Turn stock losses into tax gains:
You gain from short term losses you made on stocks? Yes, says the Income Tax Act. If you have made long term capital gains from sale of property gold or debt funds you can set them off against short term capital losses made on stocks and bring down your tax liability. Short term capital losses can be set off against both short term capital gains as well as taxable long term capital gains. This can be especially useful for someone who has made profits on gold exchange, traded funds and physical gold this year. Suppose you have sold a property and made a long term capital gain of Rs 30 lakh after indexation. At 20 % the tax payable on this long capital gain is Rs 6 lakh. However, if you have also sold some junk stocks during the year and made a short term loss of Rs 3 lakh, you can set this off against the gains from the property. Then the gain from the property will get reduced to only Rs 27 lakh and the tax payable will be Rs 5.4 lakh, however the law makes a distinction here. One cannot set off short term gains from stocks against long term capital losses from the other assets,. Long term capital losses can only be set off against taxable Long term capital gains.

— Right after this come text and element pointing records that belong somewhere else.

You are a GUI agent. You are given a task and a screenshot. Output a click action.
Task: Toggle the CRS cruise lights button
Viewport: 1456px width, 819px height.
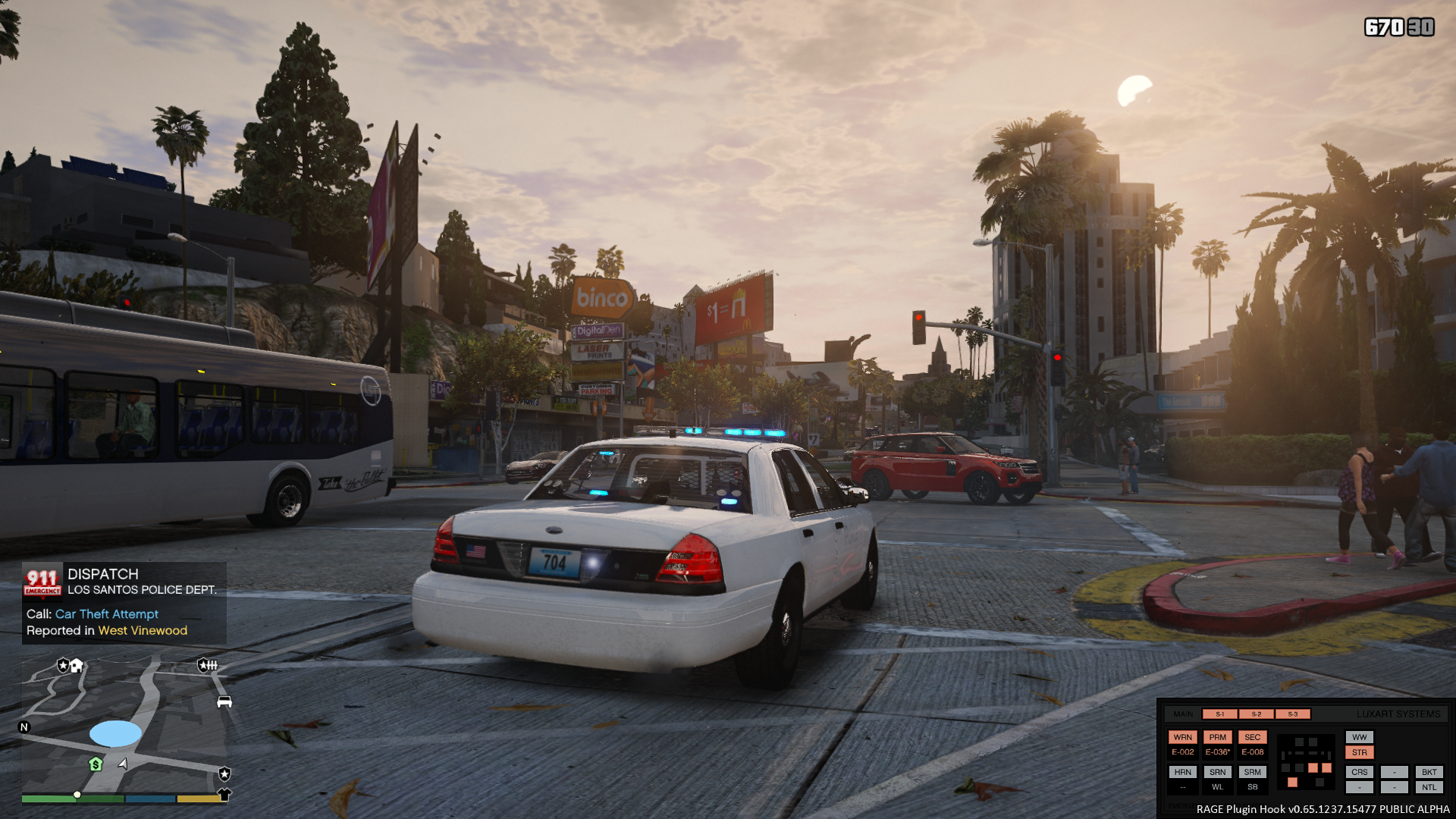coord(1359,772)
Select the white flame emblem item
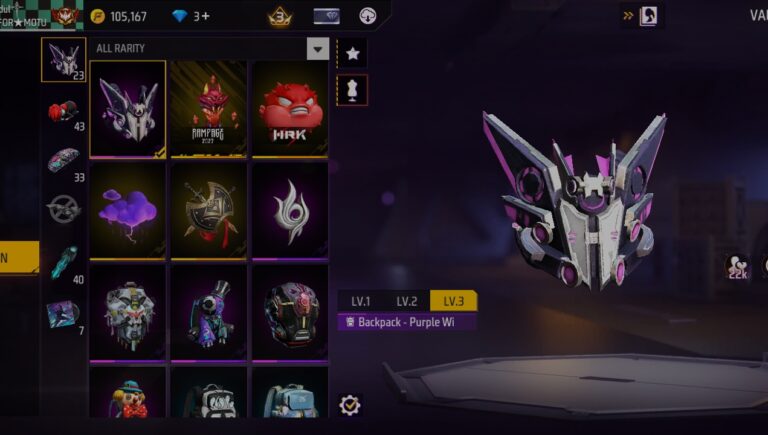This screenshot has width=768, height=435. click(x=290, y=210)
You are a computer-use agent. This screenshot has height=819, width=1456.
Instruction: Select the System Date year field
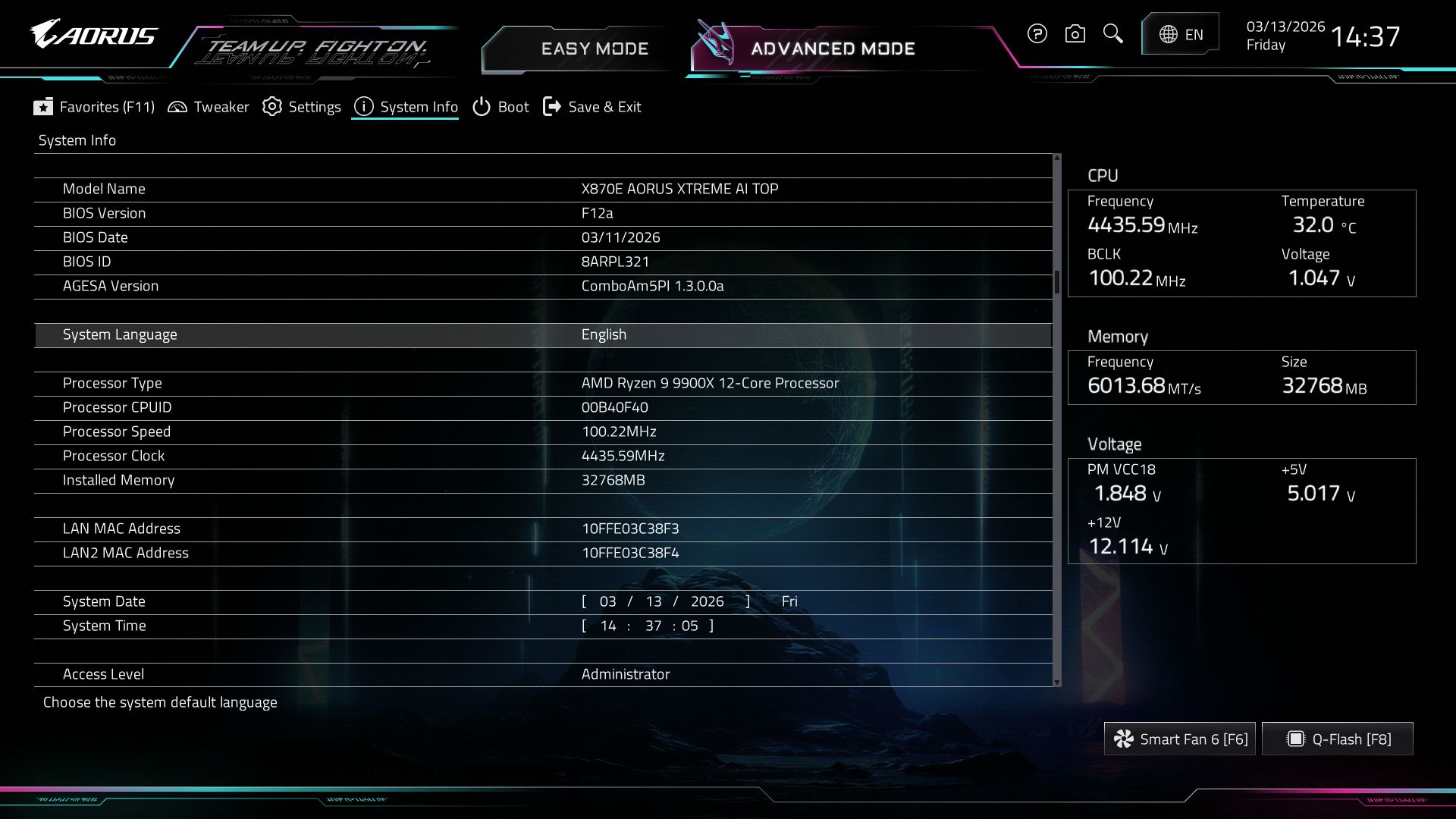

How much tax can you save: setting off a short term loss of Rs 3 lakh against long term gains and can help you save Rs 60,000.
Proof required: Records of your equity trading account statements with details of the transactions that resulted in losses.
Pay lower tax if dependent is ill:
The treatment of a chronic illness can drain the finances of the tax payers. That’s why the income tax Act allows a taxpayer to claim a deduction of Rs 40,000 if there is a dependent who suffers from an ailment specified under Section 80 DDB. The deduction is higher at Rs 60,000 if the patent is a senior citizen. The diseases include neurological diseases such as dementia, dystonia, musculorum, deformans, motor neuron diseases, ataxia, chorea, hemiballismus aphasia and Parkinsne’s diseases, maligant cancers, full blown AIDS, chronic kidney failure and haematological disorders (haemophilia and thalassaemia). Dependents can include spouses, children, parents and siblings.
However, there are a few conditions. The patient should be wholly or mainly dependent on taxpayers and should not have separately claimed deduction for the disability. If the amount spent is reimbursed by an employer or an insurance company there is no deduction. If a tax payer gets a partial reimbursement of the expenses the balance can be claimed as deduction.
How much tax can you save: If a dependent is patient a taxpayer’s liability shrinks by Rs 12,360 in the highest income bracket. If the patient is a senior citizen, the tax is lowered by Rs 18,540.
Proof required: A certificate of the illness from a specialist in a government hospital.
Put education loan work more than before
The rising cost of higher education is forcing people to borrow money to pay the fees of their children’s professional courses. The taxman is sympathetic and defers a deduction that can lower the cost of a loan. The interest paid on an education loan is fully deductible from taxable income under Section 80E. Till a few years ago this deduction was available only to the borrower. Now even a parent or a spouse can avail of it. What’s more this now includes loans taken for vocational courses. If a parent or legal guardian takes the loan, he can claim deduction for the interest paid for up to eight successive years, starting from the year in which the interest is first paid.
However loans taken for siblings and other relatives do not qualify. Also, the lender must be a recognized financial institution; loans from employers or individuals do not fit the bill.
How much tax can you save: if you take a Rs 10 lakh education loan education loans at 10% interest for 8 years, you can save Rs 1.41 lakh in tax in the highest tax bracket. This will bring down the effective cost of the loan to 7% per annum.
Proof required: Loan statement from lender.